图3电泳结果显示当使用超滤过滤核糖核酸酶溶液时,rrna保持了完整。同时,使用常规depc处理核糖核酸酶溶液也能防止rrna降解。作为对照,当核糖核酸酶溶液未处理时,rrna被降解。这表明了使用超滤去除核糖核酸酶与通过depc处理灭活效果相当。
许多分子生物学应用都需要无核酸酶的水。与耗时又麻烦的depc处理方法不同,通过水纯化系统的超滤终端方式获得无核酸酶的水,是一种安全又便捷的方法。这种方法对科研有很多好处:
按需,方便。当需要时,可以非常容易地生产新鲜纯化的无核酸酶的水。没有必要提前订购瓶装无核酸酶的水,或花时间制备depc水。
没有风险。不需要化学品操作。

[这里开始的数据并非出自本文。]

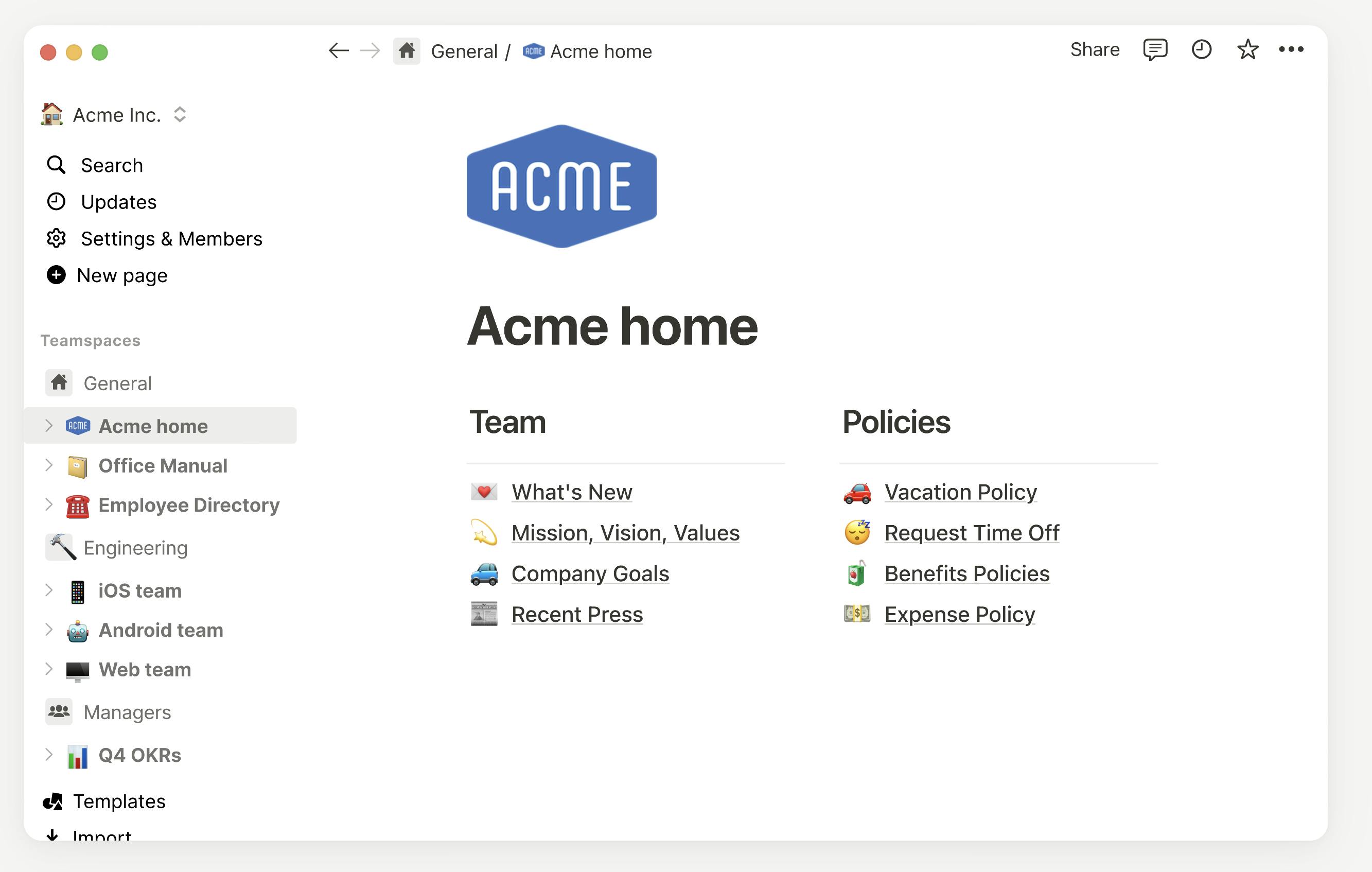Open Templates in the sidebar

(118, 801)
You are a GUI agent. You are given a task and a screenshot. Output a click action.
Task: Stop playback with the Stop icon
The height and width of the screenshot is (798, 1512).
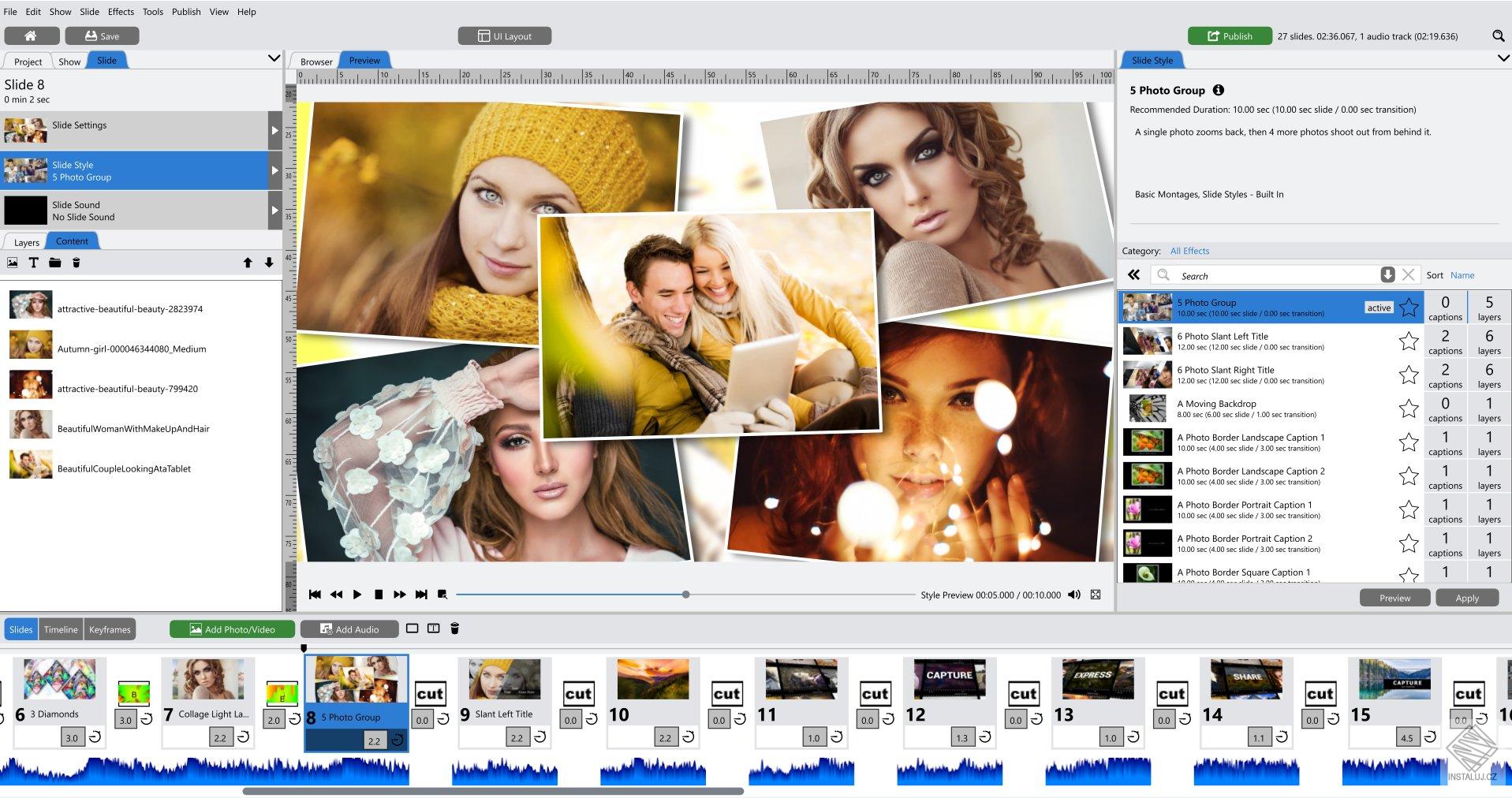point(379,595)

另外,由于没有添加化学物质到水中,所以没有其他试剂干扰的风险。
高纯度无核酸酶的水。超滤技术是从水中直接除去核酸酶而不是仅仅使他们灭活。因为过滤终端被设计成直接连接到水纯化系统的出口,例如milli-q®,可以非常方便的获得无核酸酶的超纯水。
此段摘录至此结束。